-------- Input data --------
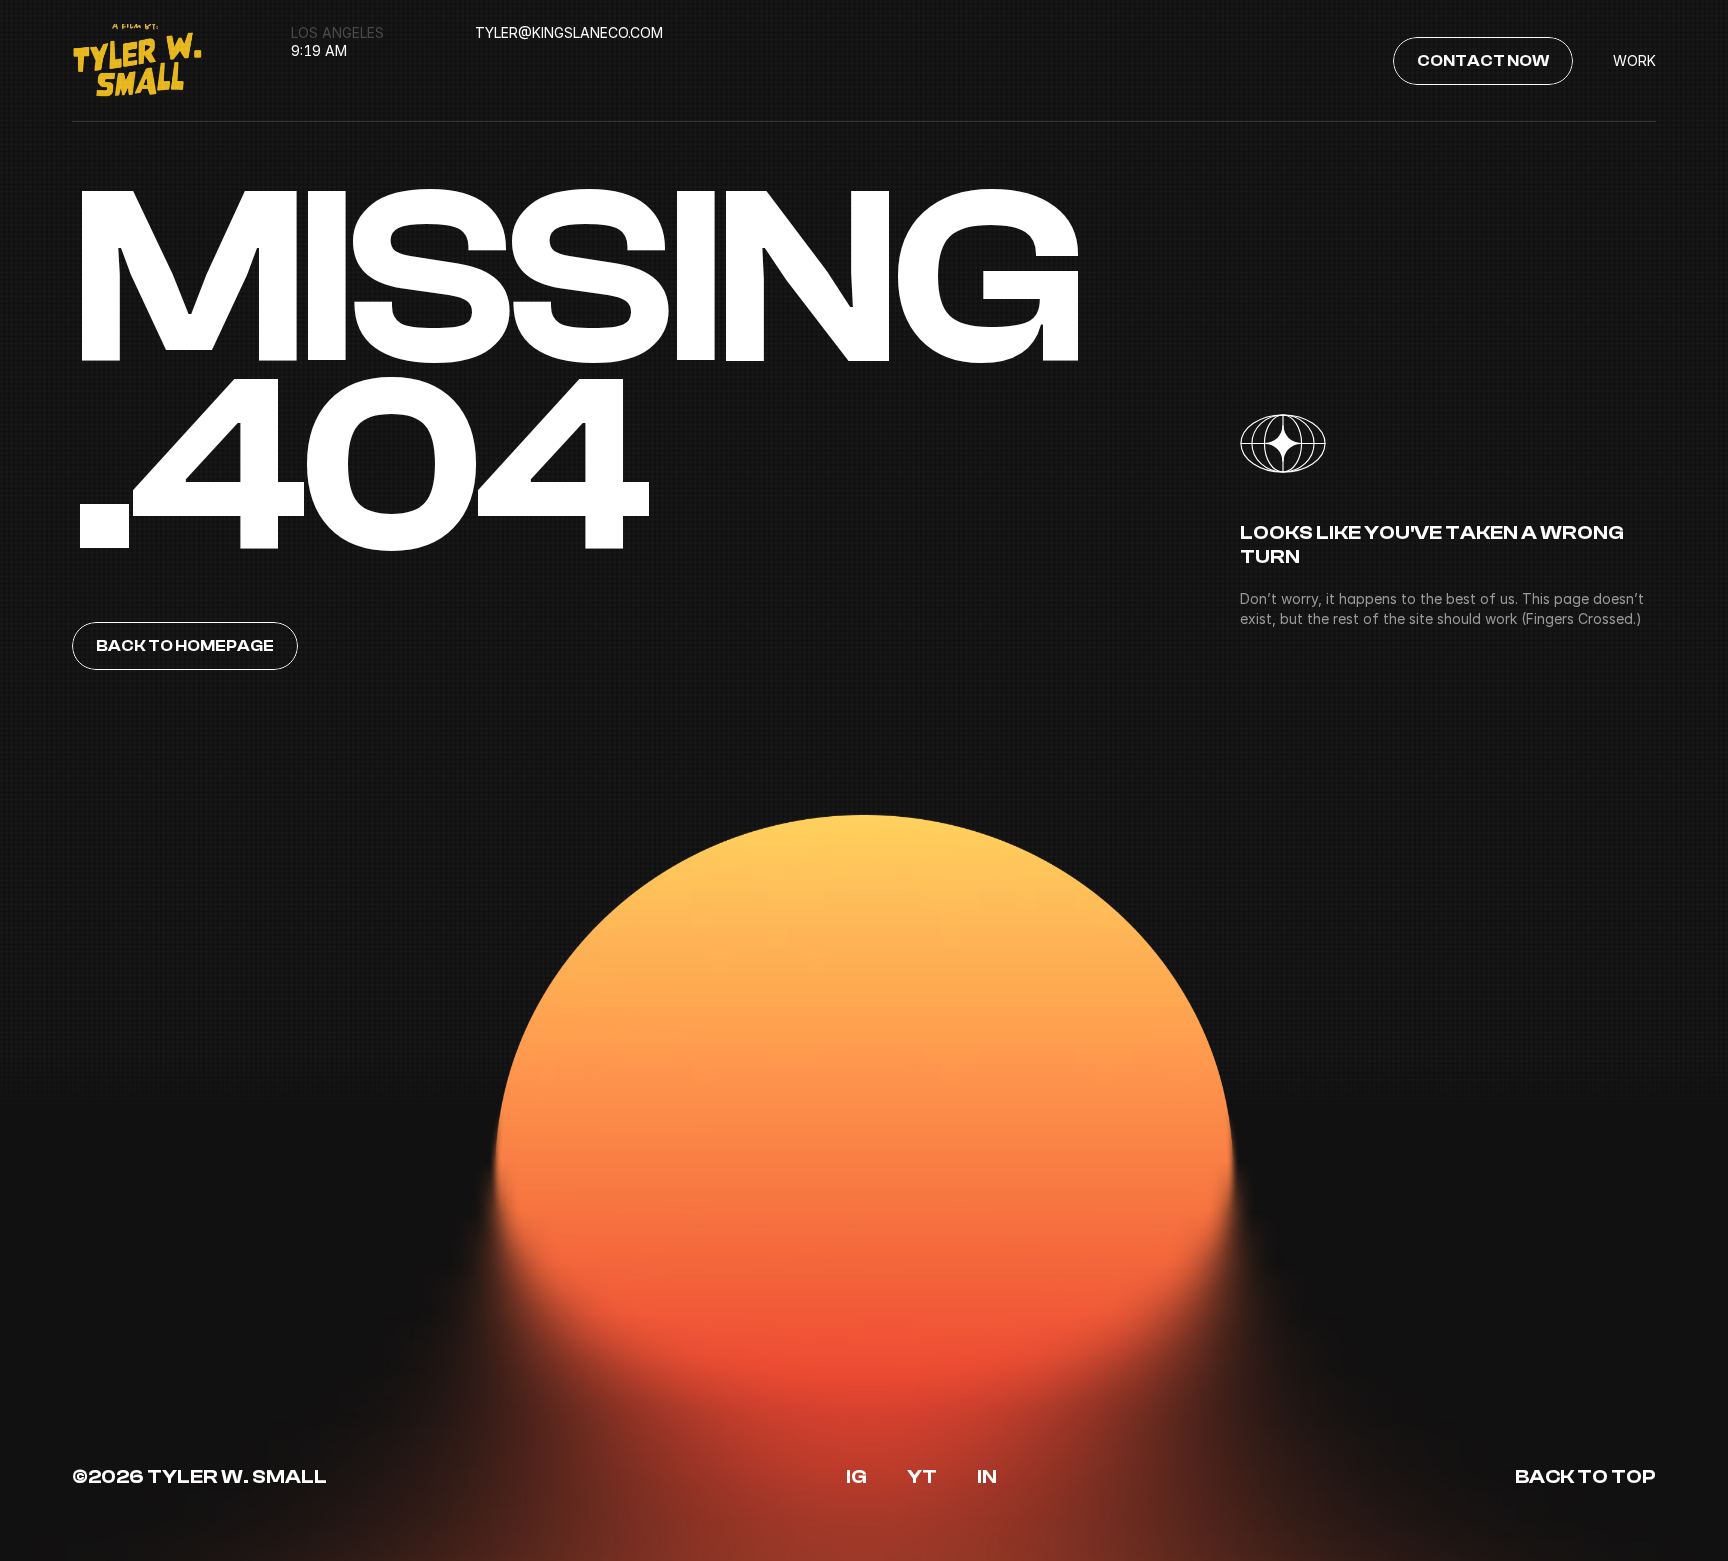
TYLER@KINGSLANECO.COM (569, 32)
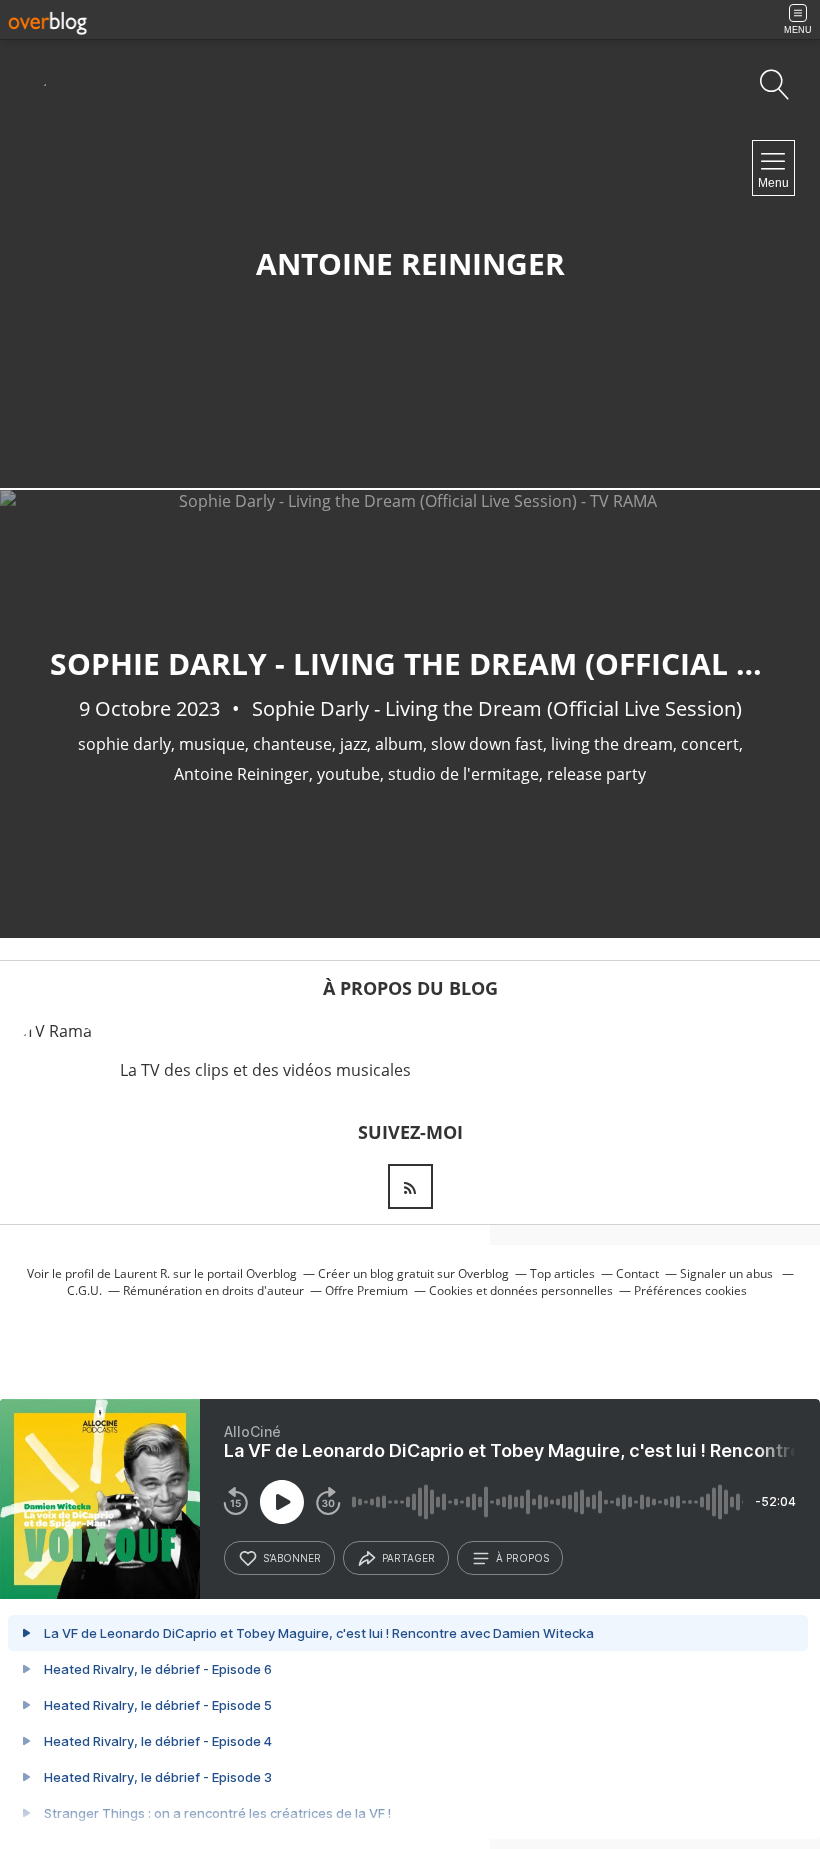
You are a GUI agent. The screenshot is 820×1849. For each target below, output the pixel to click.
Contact (637, 1273)
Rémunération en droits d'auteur (213, 1290)
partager (408, 1558)
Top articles (562, 1273)
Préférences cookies (690, 1290)
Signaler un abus (728, 1273)
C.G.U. (84, 1290)
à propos (522, 1558)
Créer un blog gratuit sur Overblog (413, 1273)
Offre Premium (366, 1290)
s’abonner (292, 1558)
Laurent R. (142, 1273)
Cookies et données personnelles (521, 1290)
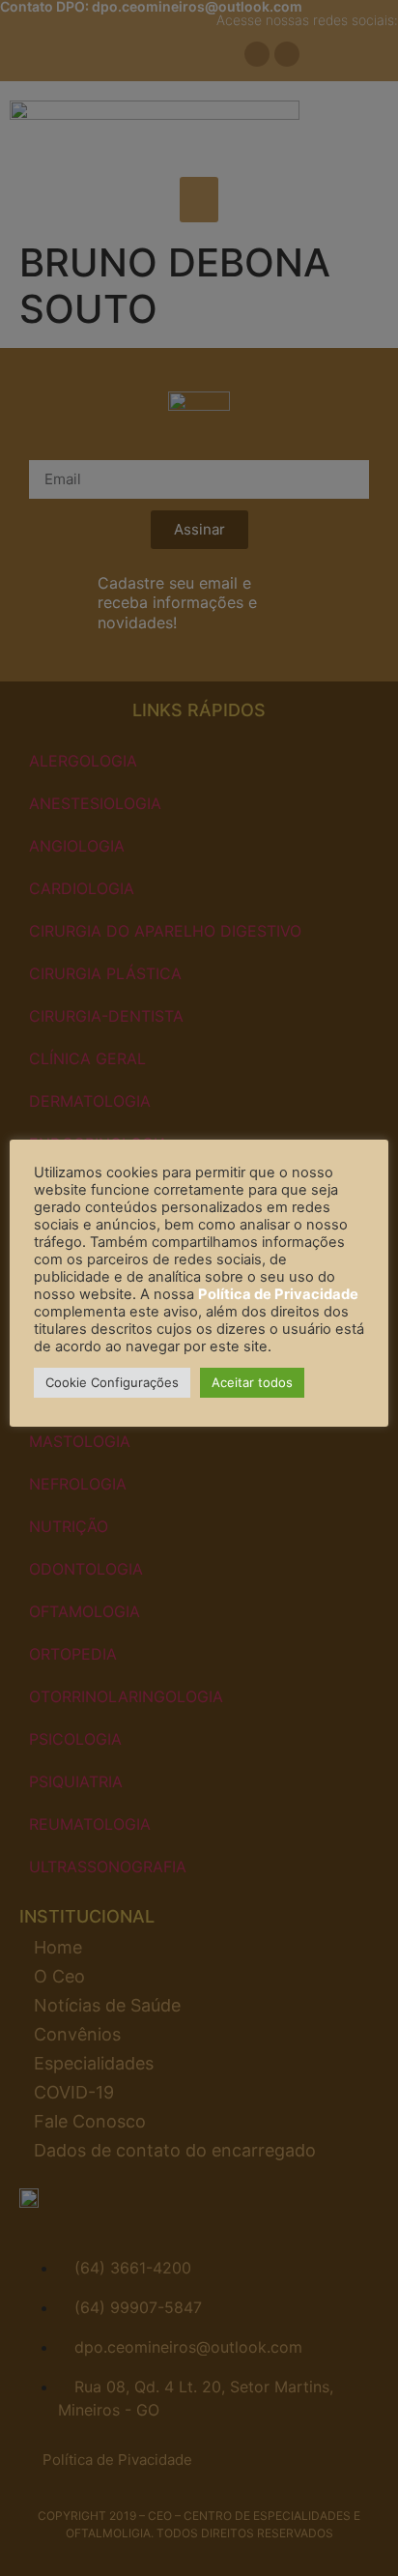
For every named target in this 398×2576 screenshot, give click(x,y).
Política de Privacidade (278, 1294)
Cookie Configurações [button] (112, 1382)
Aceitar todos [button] (252, 1382)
--------
Work item:
Starting at the line that contains "Préférences cookies (690, 1290)", reproduce every line through the last one in the records exactly, and omit all pictures.

Worked solution:
Préférences cookies (690, 1290)
Signaler un abus (728, 1273)
C.G.U. (84, 1290)
à propos (522, 1558)
Créer un blog gratuit sur Overblog (413, 1273)
Offre Premium (366, 1290)
s’abonner (292, 1558)
Laurent R. (142, 1273)
Cookies et données personnelles (521, 1290)
For every named target in this 398×2576 screenshot, give click(x,y).
Política de Privacidade (278, 1294)
Cookie Configurações [button] (112, 1382)
Aceitar todos [button] (252, 1382)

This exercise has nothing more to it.